EXERCISE INSTRUCTIONS →
Copy the records below line for line, omitting the pictures.

DATA ENTRIES →

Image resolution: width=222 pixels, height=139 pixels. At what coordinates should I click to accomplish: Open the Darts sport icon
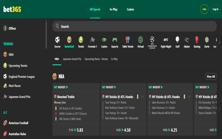click(207, 40)
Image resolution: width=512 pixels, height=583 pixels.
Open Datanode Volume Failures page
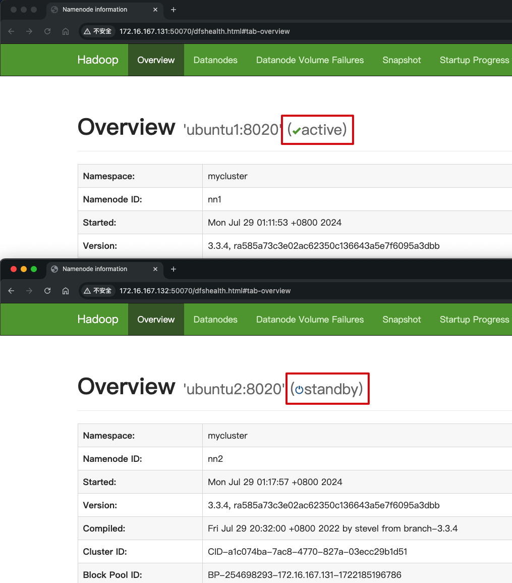coord(310,60)
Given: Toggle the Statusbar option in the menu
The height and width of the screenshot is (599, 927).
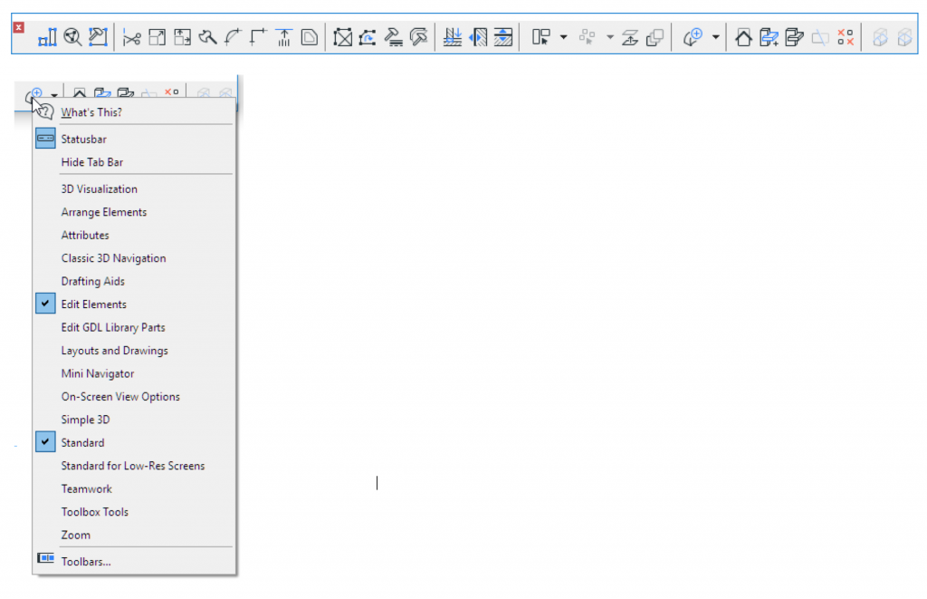Looking at the screenshot, I should pyautogui.click(x=83, y=140).
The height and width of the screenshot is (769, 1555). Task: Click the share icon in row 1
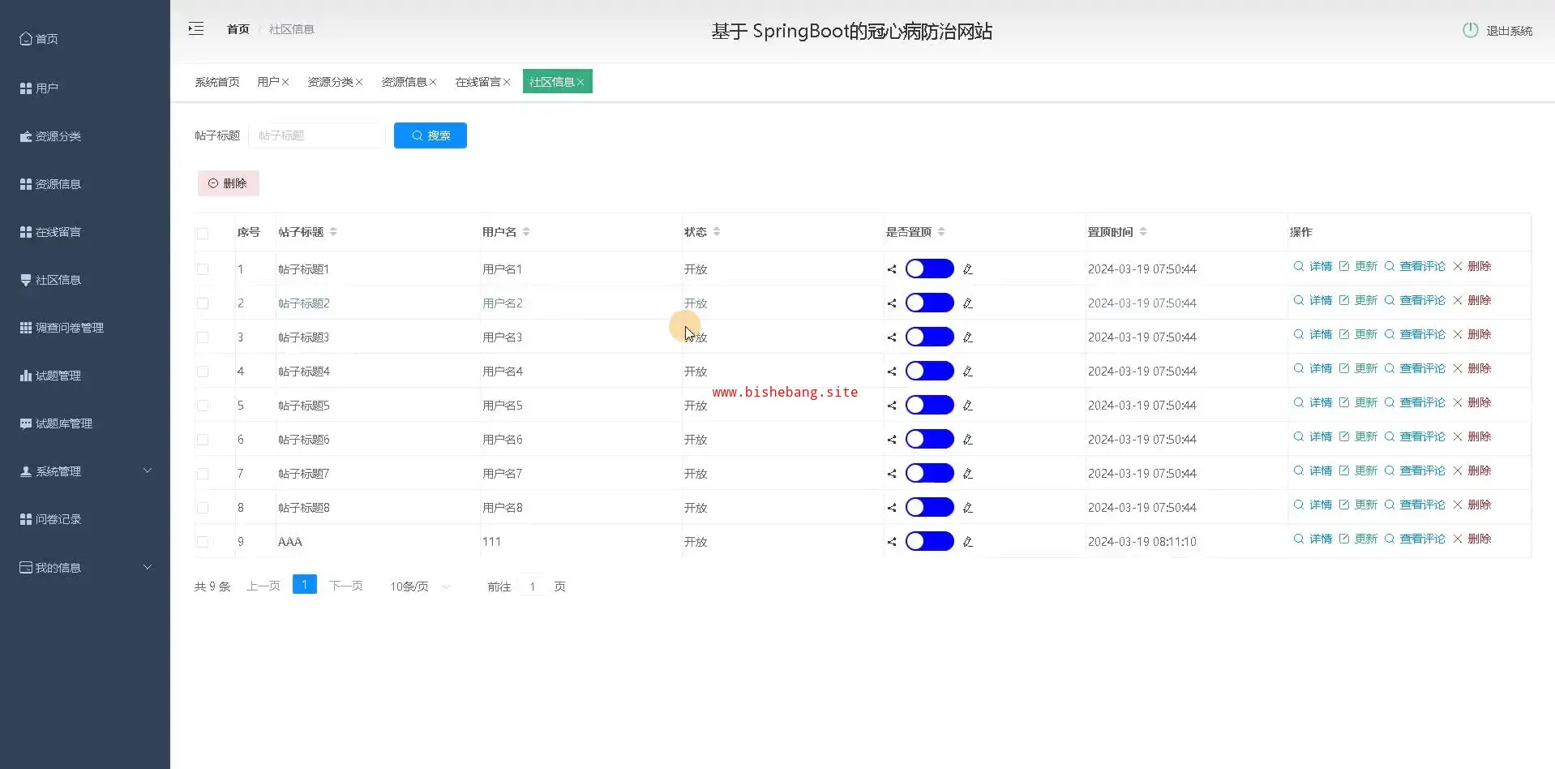tap(891, 269)
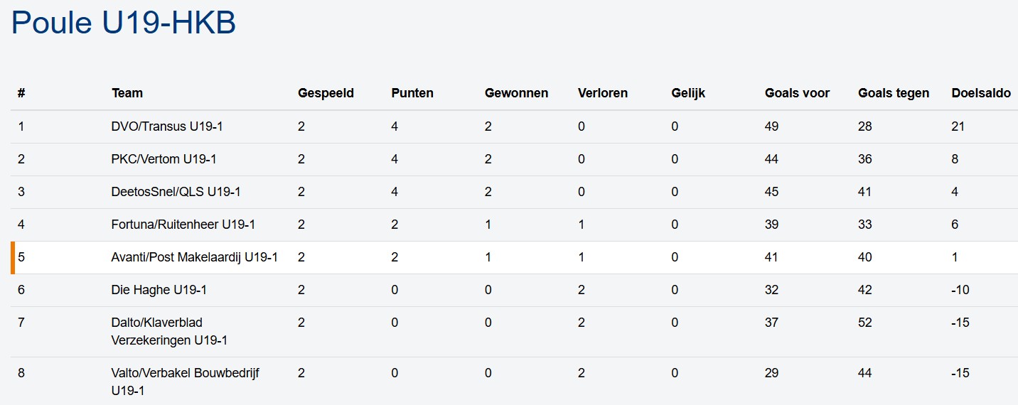Click the Doelsaldo column header

(x=981, y=93)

SOLVED PROBLEM →
Image resolution: width=222 pixels, height=139 pixels. At what coordinates should I click to accomplish: Open the Darts sport icon
click(207, 40)
Image resolution: width=512 pixels, height=583 pixels.
Open Datanode Volume Failures page
coord(310,60)
Given: Toggle the Statusbar option in the menu
The height and width of the screenshot is (599, 927).
Looking at the screenshot, I should pyautogui.click(x=83, y=140).
The height and width of the screenshot is (769, 1555). Task: Click the share icon in row 1
tap(891, 269)
Click the Doelsaldo column header

(x=981, y=93)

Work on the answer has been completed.